Start of SUPPLIED PASSAGE
Import File with Trees (in the Taxa & Trees menu) — This is a special version of Link or Include that specifically pulls out trees from the other file.
Reading trees individually from another file: The following options can read trees individually on demand from other files. This means that at any give time only one of the trees is in memory, which permits use of large tree files without using up much memory. However, it means that some calculations are slower since the trees must be retrieved each time they are needed.
Use Trees from Separate NEXUS file (where ever a tree source is chosen) — This is the basic version.
Sample Trees from Separate NEXUS file (where ever a tree source is chosen) — This samples trees either to avoid a burn-in or to avoid examining too many trees.
from .t file (where ever a tree source is chosen) — This version reads both the .t file and the associated .p file to recover the tree scores.
When you Link File or choose an option to read trees individually, and then you save your project file, Mesquite will remember what external file is to be read. If you later separate the project file and tree file apart, Mesquite will no longer be able to find the tree file. Thus, if you ask to save a file that is using another tree file via Link File or an option to read trees individually, you should remember to keep both files together.
Trees used in charts, the tree window or to make a new tree block can be filtered. To do this, select Filter Trees from Other source as your source of trees. You will be asked for the original source of trees, and the filtering method. There are currently three filtering methods:
Selected Taxa Form Clade - retains only those trees in which the currently selected set of taxa form a clade on the tree
Selected Taxa Convex in Tree - retains only those trees in which the currently selected set of taxa can be form a clade by rerooting the tree
Tree Value Satisfies Criterion - retains only those trees whose value is greater than, less than or equal to a particular target value. For "value", one can use any of the available calculations that assign numbers to trees, such as treelength, tree depth, likelihood in character, tree asymmetry, and so on. The user is also asked what is the target value, and whether the criterion is to be greater than, less than or equal to the target.
End of SUPPLIED PASSAGE
→ INSTRUCTIONS TO FOLLOW
Resume the text on handling trees in Mesquite, picking up right after its last sentence. The items after this are separate from the text on handling trees in Mesquite.
Start of DATA FOR REVIEW
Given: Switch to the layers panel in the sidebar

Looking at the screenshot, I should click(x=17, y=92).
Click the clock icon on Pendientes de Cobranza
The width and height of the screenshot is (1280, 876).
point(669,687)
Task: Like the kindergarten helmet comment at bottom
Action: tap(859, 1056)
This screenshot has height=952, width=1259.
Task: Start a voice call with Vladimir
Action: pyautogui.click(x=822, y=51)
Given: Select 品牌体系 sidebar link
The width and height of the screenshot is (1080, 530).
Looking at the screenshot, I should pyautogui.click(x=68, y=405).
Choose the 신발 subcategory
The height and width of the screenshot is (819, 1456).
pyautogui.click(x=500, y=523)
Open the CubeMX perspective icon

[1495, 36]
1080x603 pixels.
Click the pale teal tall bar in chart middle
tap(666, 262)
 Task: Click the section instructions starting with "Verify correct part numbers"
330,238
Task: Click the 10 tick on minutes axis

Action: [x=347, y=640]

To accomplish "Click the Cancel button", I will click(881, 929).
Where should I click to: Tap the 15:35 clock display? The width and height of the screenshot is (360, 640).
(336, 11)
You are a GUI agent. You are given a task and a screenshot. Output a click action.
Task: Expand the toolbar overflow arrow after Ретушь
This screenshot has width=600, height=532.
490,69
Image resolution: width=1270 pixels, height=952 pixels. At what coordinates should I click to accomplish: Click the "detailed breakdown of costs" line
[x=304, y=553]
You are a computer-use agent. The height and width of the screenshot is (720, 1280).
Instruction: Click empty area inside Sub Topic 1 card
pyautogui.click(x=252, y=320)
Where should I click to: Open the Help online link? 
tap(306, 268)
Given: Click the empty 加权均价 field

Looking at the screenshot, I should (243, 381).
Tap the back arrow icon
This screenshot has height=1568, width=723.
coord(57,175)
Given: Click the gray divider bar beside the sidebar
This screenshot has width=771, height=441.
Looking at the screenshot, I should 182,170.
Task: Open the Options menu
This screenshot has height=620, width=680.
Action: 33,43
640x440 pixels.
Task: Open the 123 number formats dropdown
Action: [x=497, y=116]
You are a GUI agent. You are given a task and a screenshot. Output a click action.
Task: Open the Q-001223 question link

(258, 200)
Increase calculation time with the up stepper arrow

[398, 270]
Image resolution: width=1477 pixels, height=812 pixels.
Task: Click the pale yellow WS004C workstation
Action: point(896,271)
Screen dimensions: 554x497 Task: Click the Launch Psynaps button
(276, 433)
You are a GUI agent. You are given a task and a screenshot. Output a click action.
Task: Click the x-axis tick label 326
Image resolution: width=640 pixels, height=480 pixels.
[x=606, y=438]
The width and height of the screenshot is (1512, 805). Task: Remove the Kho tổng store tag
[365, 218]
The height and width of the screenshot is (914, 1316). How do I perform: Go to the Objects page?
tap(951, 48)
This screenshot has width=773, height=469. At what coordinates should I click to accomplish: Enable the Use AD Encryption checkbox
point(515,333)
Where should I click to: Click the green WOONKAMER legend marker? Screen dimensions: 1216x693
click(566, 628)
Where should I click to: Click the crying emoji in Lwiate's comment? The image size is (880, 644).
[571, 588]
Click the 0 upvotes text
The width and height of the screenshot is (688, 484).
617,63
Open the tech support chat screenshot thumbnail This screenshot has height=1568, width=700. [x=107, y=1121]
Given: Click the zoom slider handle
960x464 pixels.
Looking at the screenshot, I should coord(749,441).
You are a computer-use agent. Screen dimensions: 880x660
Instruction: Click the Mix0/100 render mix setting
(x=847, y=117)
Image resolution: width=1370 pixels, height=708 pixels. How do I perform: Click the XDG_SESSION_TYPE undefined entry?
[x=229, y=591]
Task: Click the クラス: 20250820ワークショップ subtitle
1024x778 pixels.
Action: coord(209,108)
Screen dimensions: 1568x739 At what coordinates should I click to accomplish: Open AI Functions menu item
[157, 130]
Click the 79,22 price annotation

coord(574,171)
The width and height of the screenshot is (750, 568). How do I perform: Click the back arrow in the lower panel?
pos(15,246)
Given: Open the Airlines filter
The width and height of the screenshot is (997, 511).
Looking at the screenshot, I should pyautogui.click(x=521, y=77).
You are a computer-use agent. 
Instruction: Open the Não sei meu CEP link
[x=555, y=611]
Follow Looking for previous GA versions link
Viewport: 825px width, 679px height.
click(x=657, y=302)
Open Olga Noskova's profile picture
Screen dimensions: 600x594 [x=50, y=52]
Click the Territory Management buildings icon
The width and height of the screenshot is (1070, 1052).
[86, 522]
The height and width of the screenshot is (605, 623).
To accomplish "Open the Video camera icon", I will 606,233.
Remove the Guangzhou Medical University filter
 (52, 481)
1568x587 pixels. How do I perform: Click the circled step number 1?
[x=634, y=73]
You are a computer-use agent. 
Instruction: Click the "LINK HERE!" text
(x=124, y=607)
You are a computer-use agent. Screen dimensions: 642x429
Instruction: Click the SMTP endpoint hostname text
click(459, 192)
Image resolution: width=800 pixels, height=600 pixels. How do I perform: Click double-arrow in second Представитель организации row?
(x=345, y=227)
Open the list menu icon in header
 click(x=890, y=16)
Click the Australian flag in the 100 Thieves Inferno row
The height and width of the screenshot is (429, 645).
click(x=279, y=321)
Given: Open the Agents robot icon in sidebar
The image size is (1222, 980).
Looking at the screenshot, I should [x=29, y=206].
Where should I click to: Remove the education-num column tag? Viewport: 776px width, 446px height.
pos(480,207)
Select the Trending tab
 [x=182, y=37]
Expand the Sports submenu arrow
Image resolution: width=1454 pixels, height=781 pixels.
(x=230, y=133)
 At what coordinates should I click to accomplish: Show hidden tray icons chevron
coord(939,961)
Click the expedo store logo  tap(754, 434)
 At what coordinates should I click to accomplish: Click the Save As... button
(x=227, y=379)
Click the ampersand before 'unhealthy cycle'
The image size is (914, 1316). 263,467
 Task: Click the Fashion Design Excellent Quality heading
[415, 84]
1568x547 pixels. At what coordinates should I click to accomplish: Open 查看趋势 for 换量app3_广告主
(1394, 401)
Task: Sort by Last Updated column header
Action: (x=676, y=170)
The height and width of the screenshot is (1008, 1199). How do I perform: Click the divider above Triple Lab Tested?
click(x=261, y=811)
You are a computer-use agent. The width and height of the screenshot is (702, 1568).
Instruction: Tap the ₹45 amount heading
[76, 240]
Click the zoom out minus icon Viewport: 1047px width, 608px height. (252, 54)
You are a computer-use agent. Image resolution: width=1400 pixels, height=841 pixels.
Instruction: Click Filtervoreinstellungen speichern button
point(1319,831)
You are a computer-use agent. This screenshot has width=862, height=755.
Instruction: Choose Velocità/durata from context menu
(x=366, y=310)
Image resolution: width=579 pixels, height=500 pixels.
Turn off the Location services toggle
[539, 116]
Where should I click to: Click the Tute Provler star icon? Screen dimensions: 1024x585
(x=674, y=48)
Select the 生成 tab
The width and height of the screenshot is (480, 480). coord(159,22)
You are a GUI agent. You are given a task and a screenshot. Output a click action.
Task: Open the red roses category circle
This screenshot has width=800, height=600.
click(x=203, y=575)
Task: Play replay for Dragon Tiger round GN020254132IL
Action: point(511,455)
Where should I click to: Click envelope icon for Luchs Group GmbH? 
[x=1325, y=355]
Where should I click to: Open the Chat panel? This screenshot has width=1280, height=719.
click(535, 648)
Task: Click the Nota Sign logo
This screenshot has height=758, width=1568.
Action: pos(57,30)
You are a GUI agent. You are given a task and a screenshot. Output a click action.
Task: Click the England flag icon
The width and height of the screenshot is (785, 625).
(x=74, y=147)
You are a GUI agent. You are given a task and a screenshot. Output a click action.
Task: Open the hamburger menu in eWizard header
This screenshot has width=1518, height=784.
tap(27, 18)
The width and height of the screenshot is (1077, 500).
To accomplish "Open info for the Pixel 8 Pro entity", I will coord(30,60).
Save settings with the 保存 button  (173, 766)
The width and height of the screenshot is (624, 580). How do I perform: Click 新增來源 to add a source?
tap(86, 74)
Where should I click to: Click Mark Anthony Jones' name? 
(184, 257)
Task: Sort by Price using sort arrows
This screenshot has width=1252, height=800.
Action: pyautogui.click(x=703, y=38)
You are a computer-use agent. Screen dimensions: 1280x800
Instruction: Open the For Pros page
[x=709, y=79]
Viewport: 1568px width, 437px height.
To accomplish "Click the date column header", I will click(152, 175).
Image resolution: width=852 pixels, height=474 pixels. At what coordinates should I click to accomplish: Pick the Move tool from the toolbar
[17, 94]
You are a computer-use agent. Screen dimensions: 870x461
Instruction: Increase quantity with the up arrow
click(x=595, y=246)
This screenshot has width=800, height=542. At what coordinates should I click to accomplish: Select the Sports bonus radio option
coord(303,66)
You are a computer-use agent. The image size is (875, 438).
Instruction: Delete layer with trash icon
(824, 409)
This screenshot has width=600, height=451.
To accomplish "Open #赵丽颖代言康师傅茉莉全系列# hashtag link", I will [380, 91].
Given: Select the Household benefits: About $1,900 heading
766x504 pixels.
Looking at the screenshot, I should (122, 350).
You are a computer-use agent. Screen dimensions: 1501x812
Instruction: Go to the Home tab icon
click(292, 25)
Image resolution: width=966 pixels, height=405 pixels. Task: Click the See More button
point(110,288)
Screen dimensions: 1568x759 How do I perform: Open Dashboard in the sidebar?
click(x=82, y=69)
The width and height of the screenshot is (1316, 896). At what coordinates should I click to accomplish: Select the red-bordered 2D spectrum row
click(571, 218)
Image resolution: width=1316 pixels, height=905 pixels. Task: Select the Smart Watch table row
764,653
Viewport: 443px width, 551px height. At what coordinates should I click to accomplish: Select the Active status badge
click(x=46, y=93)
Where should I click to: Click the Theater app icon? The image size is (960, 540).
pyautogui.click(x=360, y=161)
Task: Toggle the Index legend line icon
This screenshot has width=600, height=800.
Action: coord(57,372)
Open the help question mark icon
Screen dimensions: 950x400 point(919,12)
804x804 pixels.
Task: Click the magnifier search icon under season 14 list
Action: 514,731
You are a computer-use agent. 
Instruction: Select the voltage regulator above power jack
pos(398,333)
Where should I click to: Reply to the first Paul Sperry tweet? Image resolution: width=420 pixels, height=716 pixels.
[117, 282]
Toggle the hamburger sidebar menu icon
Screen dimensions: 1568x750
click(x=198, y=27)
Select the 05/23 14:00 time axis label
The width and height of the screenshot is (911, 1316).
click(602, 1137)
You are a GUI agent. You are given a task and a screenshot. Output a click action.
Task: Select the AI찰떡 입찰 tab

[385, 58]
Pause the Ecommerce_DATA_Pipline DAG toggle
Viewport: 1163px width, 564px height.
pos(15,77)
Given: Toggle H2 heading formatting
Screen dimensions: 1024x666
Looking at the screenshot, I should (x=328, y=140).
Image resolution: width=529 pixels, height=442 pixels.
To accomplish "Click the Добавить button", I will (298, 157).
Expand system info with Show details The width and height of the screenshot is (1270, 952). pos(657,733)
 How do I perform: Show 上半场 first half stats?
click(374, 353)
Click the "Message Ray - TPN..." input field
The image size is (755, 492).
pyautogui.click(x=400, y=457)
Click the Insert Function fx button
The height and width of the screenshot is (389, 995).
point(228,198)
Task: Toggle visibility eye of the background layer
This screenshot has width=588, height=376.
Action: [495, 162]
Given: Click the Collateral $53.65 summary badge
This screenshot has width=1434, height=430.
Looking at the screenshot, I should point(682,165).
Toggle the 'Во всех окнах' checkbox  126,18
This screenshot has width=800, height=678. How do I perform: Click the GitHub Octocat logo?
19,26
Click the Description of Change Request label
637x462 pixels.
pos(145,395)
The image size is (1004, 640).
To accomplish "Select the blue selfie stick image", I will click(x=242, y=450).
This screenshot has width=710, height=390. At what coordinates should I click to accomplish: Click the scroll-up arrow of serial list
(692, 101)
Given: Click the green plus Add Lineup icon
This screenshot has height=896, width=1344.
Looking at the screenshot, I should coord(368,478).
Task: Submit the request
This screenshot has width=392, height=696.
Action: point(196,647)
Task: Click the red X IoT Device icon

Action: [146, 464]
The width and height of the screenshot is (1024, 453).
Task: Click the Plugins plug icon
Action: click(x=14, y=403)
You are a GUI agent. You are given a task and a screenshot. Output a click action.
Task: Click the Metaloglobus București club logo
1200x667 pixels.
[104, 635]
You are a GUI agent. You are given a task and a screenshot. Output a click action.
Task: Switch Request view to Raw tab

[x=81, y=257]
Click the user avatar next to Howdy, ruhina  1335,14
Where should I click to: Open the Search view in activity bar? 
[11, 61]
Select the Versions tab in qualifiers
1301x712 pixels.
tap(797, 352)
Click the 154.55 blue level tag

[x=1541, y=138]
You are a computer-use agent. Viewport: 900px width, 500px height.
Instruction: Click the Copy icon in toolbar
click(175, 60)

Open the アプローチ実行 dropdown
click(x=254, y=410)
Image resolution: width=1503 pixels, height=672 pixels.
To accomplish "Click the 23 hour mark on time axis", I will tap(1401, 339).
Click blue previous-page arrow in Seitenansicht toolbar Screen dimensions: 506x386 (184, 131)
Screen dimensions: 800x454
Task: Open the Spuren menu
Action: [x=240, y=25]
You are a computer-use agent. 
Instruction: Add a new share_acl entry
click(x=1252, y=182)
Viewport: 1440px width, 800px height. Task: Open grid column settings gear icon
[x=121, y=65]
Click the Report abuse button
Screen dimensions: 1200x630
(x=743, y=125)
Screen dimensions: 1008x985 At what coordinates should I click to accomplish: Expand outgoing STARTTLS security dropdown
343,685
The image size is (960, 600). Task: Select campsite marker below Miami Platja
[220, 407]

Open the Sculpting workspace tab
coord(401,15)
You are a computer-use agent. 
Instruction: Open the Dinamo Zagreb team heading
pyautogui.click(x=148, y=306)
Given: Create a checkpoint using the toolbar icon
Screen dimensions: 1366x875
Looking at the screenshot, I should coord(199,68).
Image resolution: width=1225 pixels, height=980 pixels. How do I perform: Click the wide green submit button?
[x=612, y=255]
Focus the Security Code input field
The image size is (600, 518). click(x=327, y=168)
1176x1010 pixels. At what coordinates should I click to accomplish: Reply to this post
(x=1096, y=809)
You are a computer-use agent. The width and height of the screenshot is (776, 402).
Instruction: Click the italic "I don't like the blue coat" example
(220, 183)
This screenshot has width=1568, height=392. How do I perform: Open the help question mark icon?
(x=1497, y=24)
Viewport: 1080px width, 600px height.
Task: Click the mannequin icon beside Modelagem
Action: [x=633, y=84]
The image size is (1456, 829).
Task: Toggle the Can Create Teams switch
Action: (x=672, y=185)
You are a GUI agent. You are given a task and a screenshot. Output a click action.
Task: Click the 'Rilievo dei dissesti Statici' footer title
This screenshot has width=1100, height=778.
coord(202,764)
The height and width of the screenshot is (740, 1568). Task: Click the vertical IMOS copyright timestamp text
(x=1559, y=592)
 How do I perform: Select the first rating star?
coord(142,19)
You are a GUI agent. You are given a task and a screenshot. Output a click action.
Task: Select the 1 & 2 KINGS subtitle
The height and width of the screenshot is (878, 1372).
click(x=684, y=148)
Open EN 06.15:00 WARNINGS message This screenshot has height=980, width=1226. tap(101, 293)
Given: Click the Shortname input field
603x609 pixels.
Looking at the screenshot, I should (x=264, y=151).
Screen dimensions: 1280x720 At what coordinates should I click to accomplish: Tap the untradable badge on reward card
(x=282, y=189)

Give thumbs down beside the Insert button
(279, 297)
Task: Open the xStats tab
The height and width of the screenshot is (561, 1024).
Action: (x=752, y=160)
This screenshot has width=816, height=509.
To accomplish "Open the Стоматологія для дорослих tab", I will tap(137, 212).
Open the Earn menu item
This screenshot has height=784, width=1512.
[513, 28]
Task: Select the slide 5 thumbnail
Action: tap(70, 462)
End of DATA FOR REVIEW
→ ANSWER
Modifying trees automatically
Trees can be edited by hand, as described
, or the user can request Mesquite to automatically modify trees using the "Alter/Transform" modules. These modules can be used:
in the Tree menu of the Tree Window, under the Alter/Transform Tree submenu, or the Alter/Tranform Branch Lengths submenu. Selecting an item in these submenus performs the transformation on the tree in the Tree Window.
in the List menu of the List of Trees window, in the Utilities submenu, in the Alter Trees or Alter Branch Lengths submenus. Selecting an item in these submenus performs the transformation on all selected trees, or on all trees if none is selected.
to transform trees on the fly that are being supplied for a chart or tree window or making a new tree block for a file. To do this, select "Transform Trees from Other Source" whenever a source of trees is required. You will be asked for a source of trees to be transformed or filtered, and then for a means by which to transform the trees.
The Alter/Transform modules include:
Root tree with selected taxa as outgroup
Resolve Polytomies (to 0-length branches)
Collapse Zero-length Branches
Convert Negative Branch Lengths to Zero
All Branch Lengths to 1
Scale All Branch Lengths
To use "Root tree with selected taxa as outgroup", you first must select the outgroup taxa in, for example, the Taxa List window. Then, choose the menu item "Root tree with selected taxa as outgroup" in the Alter/Transform Tree submenu of the Tree menu of the tree window, and in the Alter Trees submenu of the Utilities submenu of the List menu of the List of Trees window. This module will reroot the taxa in between the selected outgroups and the remaining taxa, if this is possible. If the tree cannot be rerooted so that the remaining taxa form a clade, then the tree will not be rerooted, and a warning will be given (perhaps visible only in the log). If the tree can be rerooted, then both the outgroup and ingroup will be monophyletic on the rerooted tree. In addition, if the tree has branch lengths specified, the root will be positioned at the midway point along the branch on which it is placed. That is, the length of the branch from the root to the ingroup will be equal to the length of the branch from the root to the outgroup. Future versions may allow user-choice of the branch length distribution. Adjusting of the length of the two basal branches is NOT done if the tree is already rooted between the chosen outgroups and ingroup.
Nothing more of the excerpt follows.